Real-world outcomes of trifluridine/tipiracil with or without bevacizumab in refractory metastatic colorectal cancer: a multicenter cohort study from Turkey.

BACKGROUND: Trifluridine/tipiracil (FTD/TPI; TAS-102) is an established later-line treatment option for refractory metastatic colorectal cancer (mCRC), and randomized evidence supports the addition of bevacizumab. However, real-world data from Turkey are limited.
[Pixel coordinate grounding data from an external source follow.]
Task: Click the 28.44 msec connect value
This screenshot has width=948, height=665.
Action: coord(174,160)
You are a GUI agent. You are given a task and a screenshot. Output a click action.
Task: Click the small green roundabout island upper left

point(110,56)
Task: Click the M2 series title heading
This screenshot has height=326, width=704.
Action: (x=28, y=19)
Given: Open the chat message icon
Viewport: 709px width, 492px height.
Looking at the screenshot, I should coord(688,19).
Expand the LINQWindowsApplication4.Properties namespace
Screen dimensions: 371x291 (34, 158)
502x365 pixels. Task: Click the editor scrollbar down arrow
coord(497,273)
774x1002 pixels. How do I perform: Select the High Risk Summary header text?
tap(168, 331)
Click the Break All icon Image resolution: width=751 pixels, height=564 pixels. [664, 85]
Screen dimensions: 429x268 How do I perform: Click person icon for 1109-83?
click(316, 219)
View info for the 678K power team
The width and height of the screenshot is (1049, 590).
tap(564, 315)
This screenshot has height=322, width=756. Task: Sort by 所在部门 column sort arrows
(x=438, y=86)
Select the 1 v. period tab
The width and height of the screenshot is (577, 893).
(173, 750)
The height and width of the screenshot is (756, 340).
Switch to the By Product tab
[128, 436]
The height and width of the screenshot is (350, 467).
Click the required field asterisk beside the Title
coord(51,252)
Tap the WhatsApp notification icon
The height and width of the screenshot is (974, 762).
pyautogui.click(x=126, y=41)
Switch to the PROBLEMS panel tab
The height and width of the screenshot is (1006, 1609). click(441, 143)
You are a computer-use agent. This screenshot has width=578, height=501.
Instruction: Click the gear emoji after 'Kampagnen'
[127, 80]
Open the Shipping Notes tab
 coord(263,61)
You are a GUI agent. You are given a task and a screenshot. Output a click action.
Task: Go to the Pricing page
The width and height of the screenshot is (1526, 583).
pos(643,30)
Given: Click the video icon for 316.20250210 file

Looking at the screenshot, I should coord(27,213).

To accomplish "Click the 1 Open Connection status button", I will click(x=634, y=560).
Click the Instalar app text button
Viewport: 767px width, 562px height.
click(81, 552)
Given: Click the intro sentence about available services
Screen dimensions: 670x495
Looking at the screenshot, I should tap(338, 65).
METHODS: We conducted a multicenter retrospective cohort study of adults with metastatic colorectal cancer (mCRC) who received FTD/TPI plus bevacizumab (combination) or FTD/TPI monotherapy in routine clinical practice between June 2021 and May 2025, with follow-up updated until September 25, 2025. Overall survival (OS) was the primary endpoint, and progression-free survival (PFS), response outcomes in radiologically evaluable patients, and safety were secondary endpoints. Survival was analyzed using Kaplan-Meier estimates and log-rank tests, with hazard ratios estimated using Cox regression. A prespecified multivariable Cox model for OS was adjusted for ECOG performance status, number of metastatic sites, liver metastasis, age group, and treatment group. RESULTS: Seventy-eight patients were included (combination therapy, n = 57; monotherapy, n = 21). Median OS was 8 months (95% CI, 6.17-9.83) in the combination group and 6 months (95% CI, 5.03-6.97) in the monotherapy group (log-rank p = 0.437). Median PFS was 4 months (95% CI, 2.83-5.16) versus 3 months (95% CI, 1.92-4.07) (log-rank p = 0.409). Best radiologic response was evaluable in 65 patients. In univariable Cox regression, treatment group was not significantly associated with OS or PFS. In the multivariable Cox model for OS, treatment group remained not significantly associated with OS (adjusted HR 1.251, 95% CI 0.644-2.427; p = 0.509), whereas ECOG 1 (vs. 0) and liver metastasis (yes vs. no) were associated with worse OS. Hematologic toxicity was the dominant safety signal in both groups, and no unexpected safety signals were observed. CONCLUSIONS: In this multicenter Turkish real-world cohort, FTD/TPI-based therapy was feasible with manageable toxicity in heavily pretreated refractory mCRC. Comparative survival estimates between combination therapy and monotherapy were not statistically significant in unadjusted or adjusted analyses and should be interpreted as exploratory in light of baseline imbalances, subgroup-size asymmetry, and residual confounding. These findings complement, rather than challenge, the comparative efficacy estimates established in randomized trials such as SUNLIGHT.